Tornare a scuola per un docente spesso combacia con una serie di attività più o meno gradevoli che devono necessariamente essere svolte nelle prime settimane. Una di questa è la stesura dell’orario settimanale di ciascun insegnante che spesso mette a dura prova la pazienza di cui notoriamente sono dotati i docenti.

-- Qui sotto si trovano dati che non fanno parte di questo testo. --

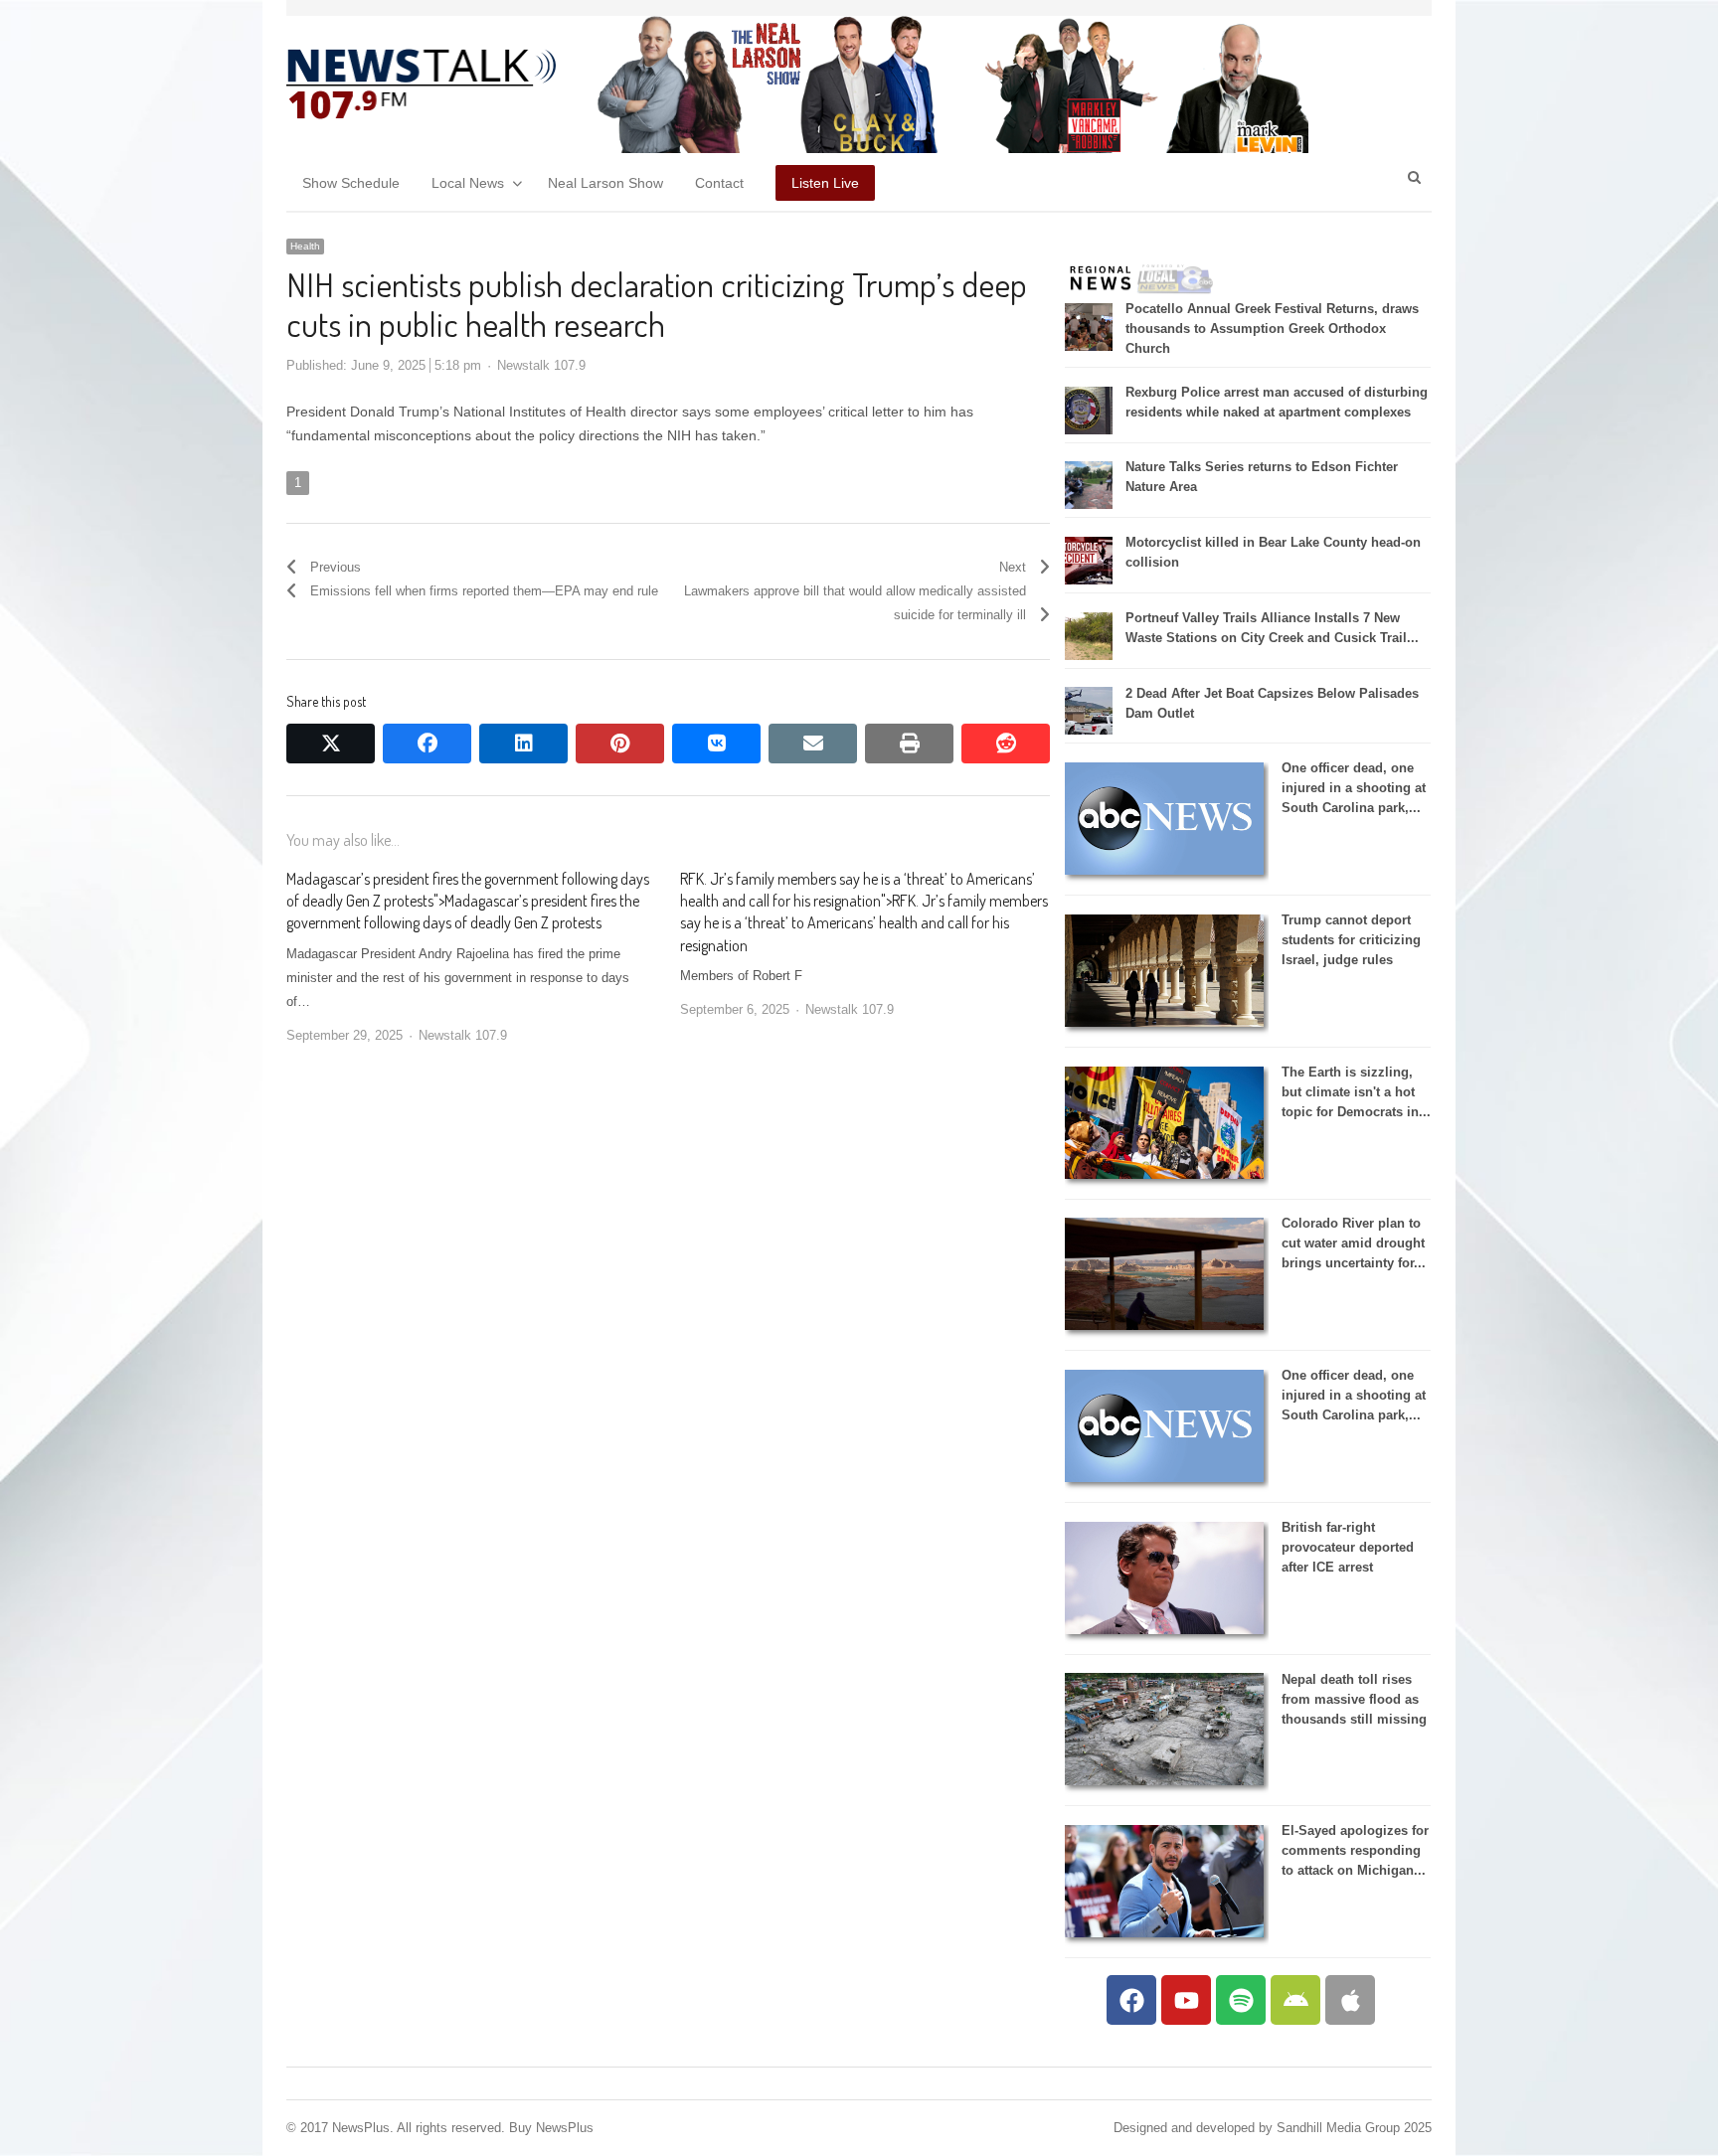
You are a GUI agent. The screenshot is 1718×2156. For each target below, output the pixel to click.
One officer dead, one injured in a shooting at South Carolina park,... (1354, 787)
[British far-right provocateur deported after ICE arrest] (1164, 1629)
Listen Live (825, 183)
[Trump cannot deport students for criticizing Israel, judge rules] (1164, 1022)
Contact (719, 183)
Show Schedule (351, 183)
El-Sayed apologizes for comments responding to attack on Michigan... (1355, 1850)
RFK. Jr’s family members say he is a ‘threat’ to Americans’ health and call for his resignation (864, 923)
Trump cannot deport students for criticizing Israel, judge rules (1351, 939)
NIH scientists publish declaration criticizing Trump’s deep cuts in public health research (656, 303)
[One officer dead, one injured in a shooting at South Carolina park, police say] (1164, 870)
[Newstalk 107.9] (421, 84)
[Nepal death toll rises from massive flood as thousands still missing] (1164, 1780)
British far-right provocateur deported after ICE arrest (1348, 1547)
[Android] (1295, 2000)
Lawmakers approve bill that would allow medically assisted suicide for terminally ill (855, 602)
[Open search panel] (1414, 177)
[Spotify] (1241, 2000)
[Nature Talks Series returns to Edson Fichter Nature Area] (1089, 504)
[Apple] (1350, 2000)
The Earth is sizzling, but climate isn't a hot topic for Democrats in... (1356, 1092)
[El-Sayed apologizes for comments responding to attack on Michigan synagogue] (1164, 1932)
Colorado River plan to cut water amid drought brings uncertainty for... (1354, 1243)
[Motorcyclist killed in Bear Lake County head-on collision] (1089, 580)
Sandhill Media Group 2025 (1354, 2127)
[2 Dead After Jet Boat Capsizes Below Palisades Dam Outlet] (1089, 730)
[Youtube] (1186, 2000)
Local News (467, 183)
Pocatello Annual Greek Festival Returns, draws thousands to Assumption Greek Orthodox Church (1272, 328)
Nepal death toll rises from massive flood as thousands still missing (1354, 1699)
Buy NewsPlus (551, 2127)
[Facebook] (1131, 2000)
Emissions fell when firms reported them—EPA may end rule (484, 590)
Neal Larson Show (605, 183)
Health (305, 246)
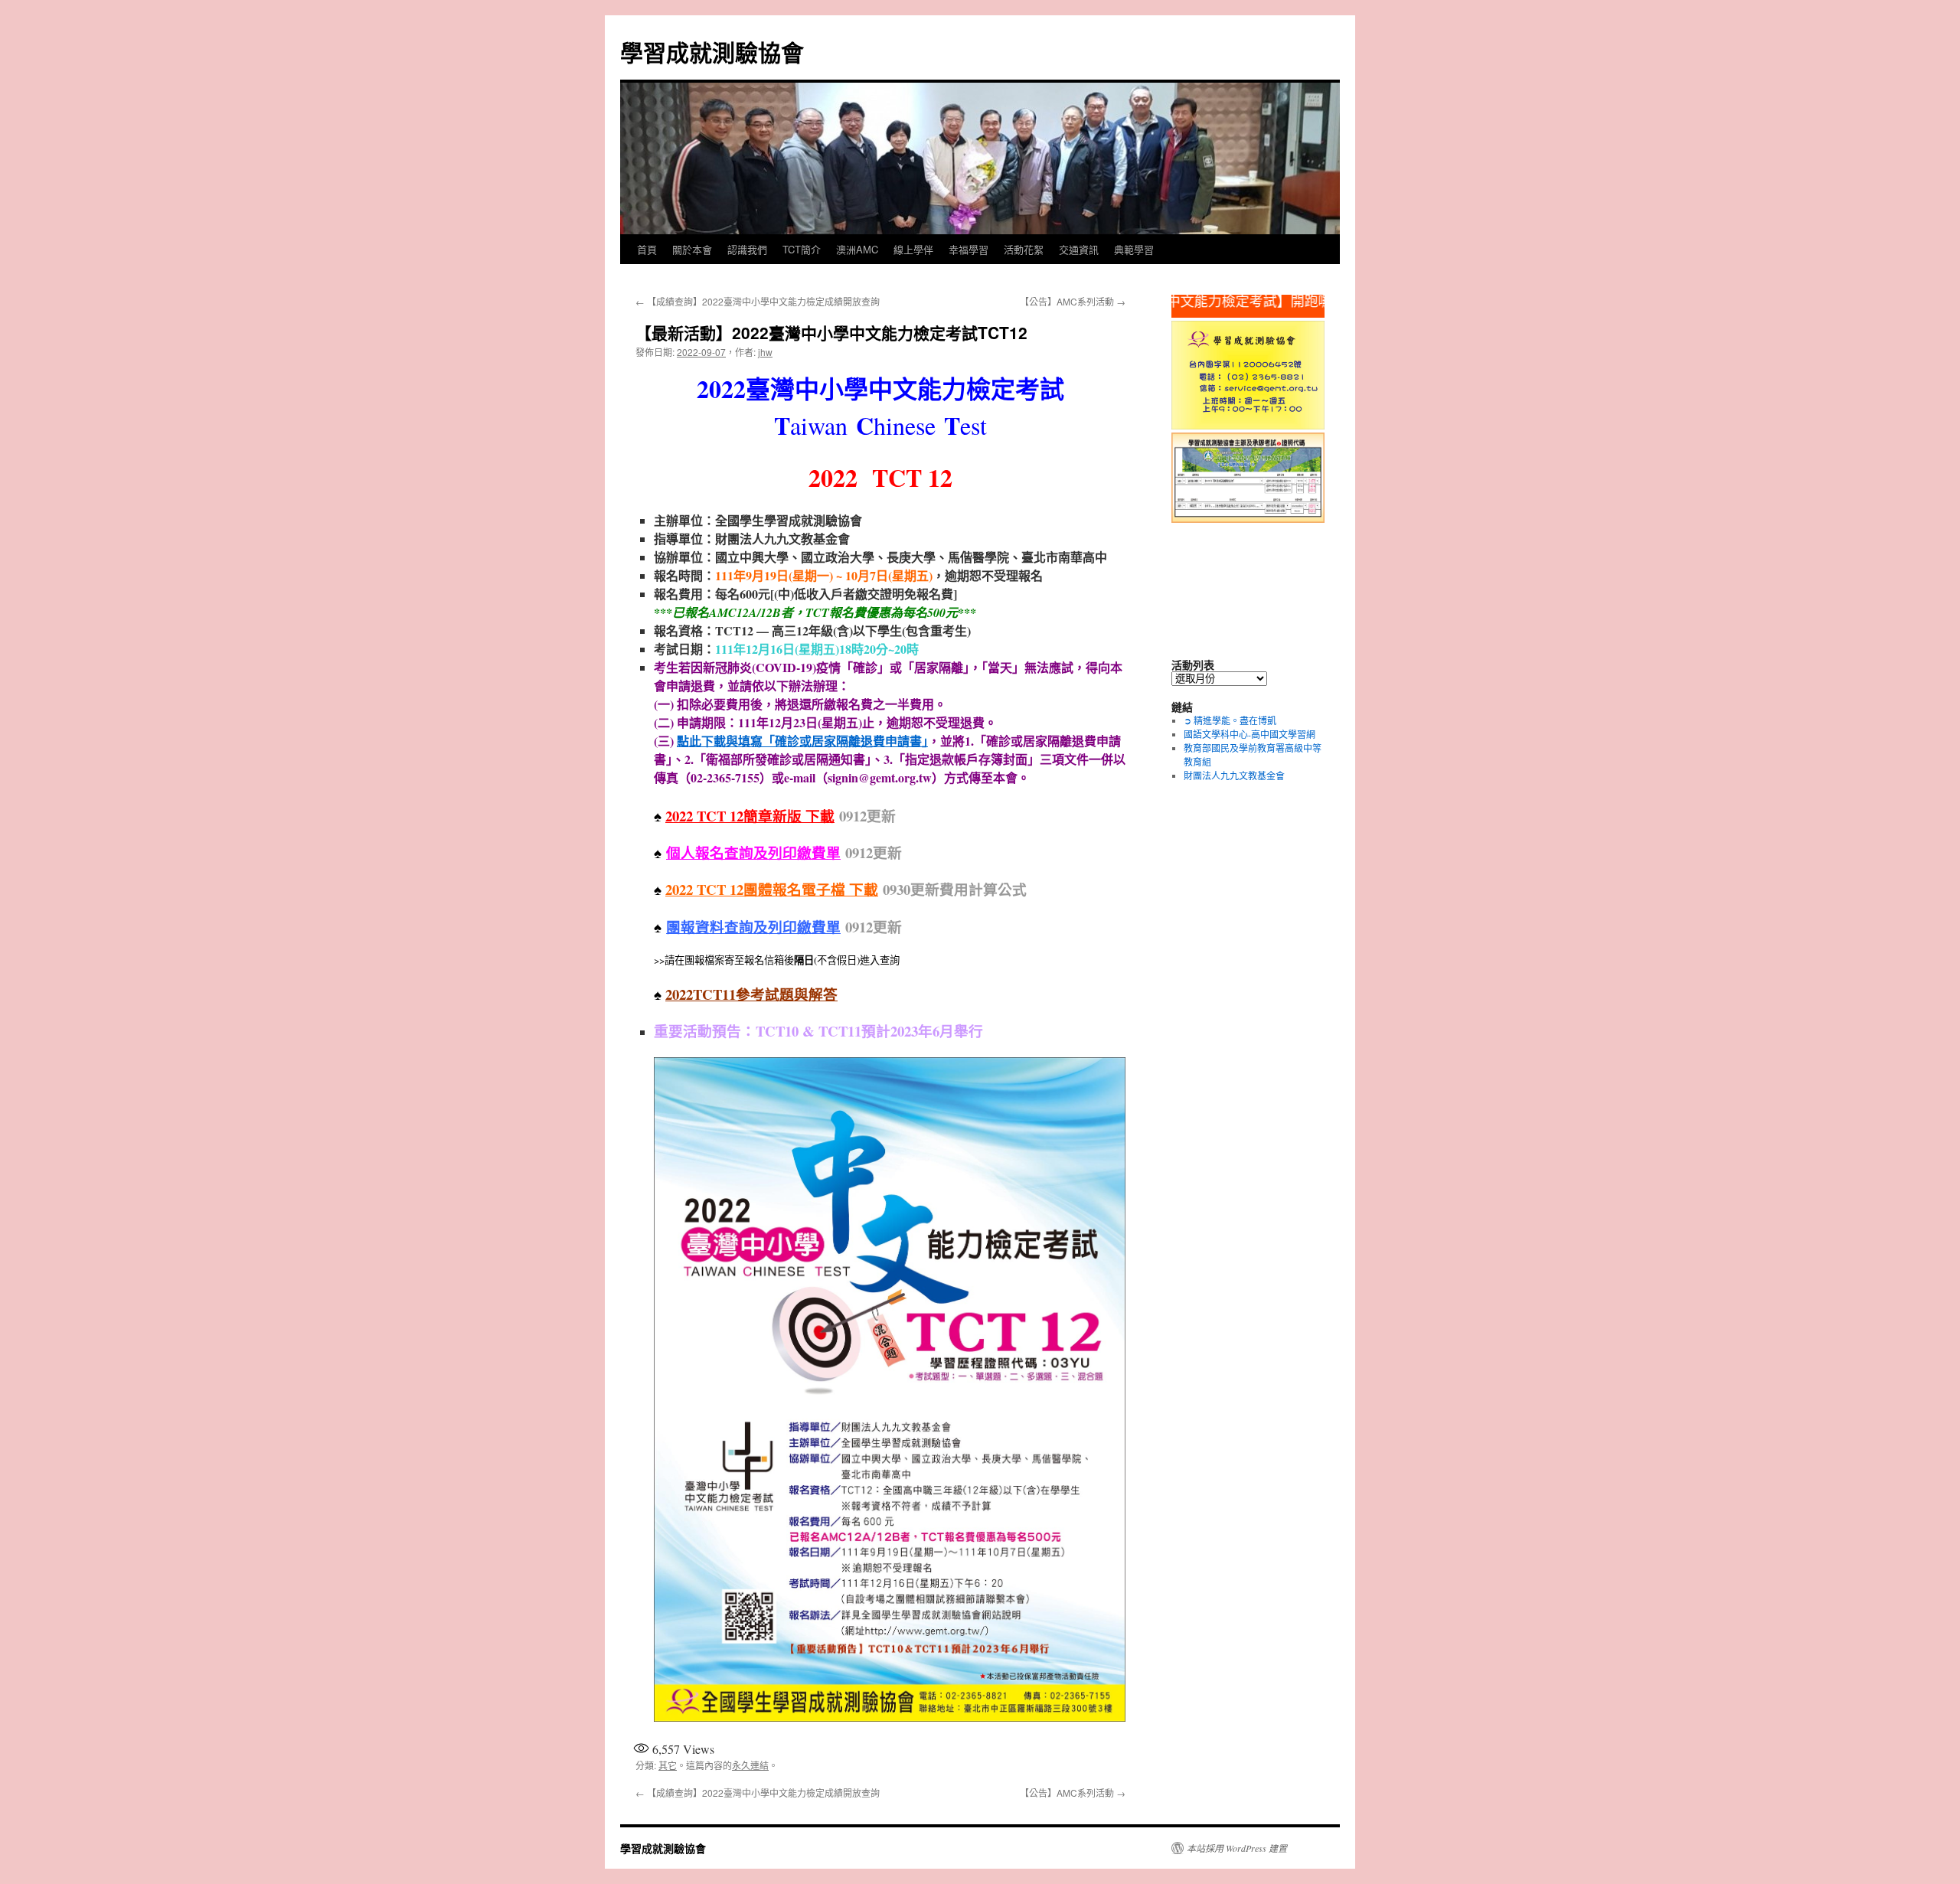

In alcuni istituti viene stabilita una commissione orario che non è altro che un piccolo gruppo di docenti , generalmente mai volontari, che si ritrovano sulle spalle questo fardello. Trattasi di un’attività tutt’altro che semplice dato che stilare un orario perfetto è impossibile considerando tutti gli ostacoli a cui si deve far fronte: l’orario dei docenti specialisti che spesso si dividono in più scuole, l’orario degli esperti che generalmente è imposto, i desideri più o meno leciti delle colleghe, la disponibilità della palestra, dell’aula di musica o computer, la mancanza di un organico completo e quindi la difficoltà di far combaciare le diverse discipline, la collega che si aggira per i corridoi già dal primo settembre lamentandosi del fatto che non ha mai avuto il venerdì pomeriggio libero, etc… etc …

Se oltre a questo aggiungiamo che il fatto che sarebbe opportuno destinare le prime ore a discipline più “impegnative” e lasciare magari alle ultime ore della giornata quelle più rilassanti, allora stendere un orario perfetto diventa davvero un’ardua impresa.

Quando invece la gestione dell’orario viene lasciata ai singoli team ecco che la situazione si fa ancora più complicata : mettersi d’accordo non è affatto semplice e nonostante sia una cosa che pretendiamo dai nostri alunni, in alcune situazioni non siamo certo noi a dare il buon esempio. Immagino che chiunque legga questo post abbia in mente il collega o la collega che ci ha tolto il saluto perché non abbiamo dato peso al suo giovedì pomeriggio di pilates o all’orario del basket di suo figlio.

Dopo un paio di settimane, al verdetto finale, però tutto passa, i malumori vengono messi da parte, si ricomincia a sorridersi nei corridoi, perchè ormai quel che è fatto è fatto e a questo punto non resta che mandare giù il boccone amaro e andare avanti, perché alla fine, diciamolo, difficilmente incontriamo un docente felice del proprio orario .

E poi di fronte a tutte le difficoltà che incontreremo nell’anno scolastico che ci attende, la questione dell’orario pare poca cosa.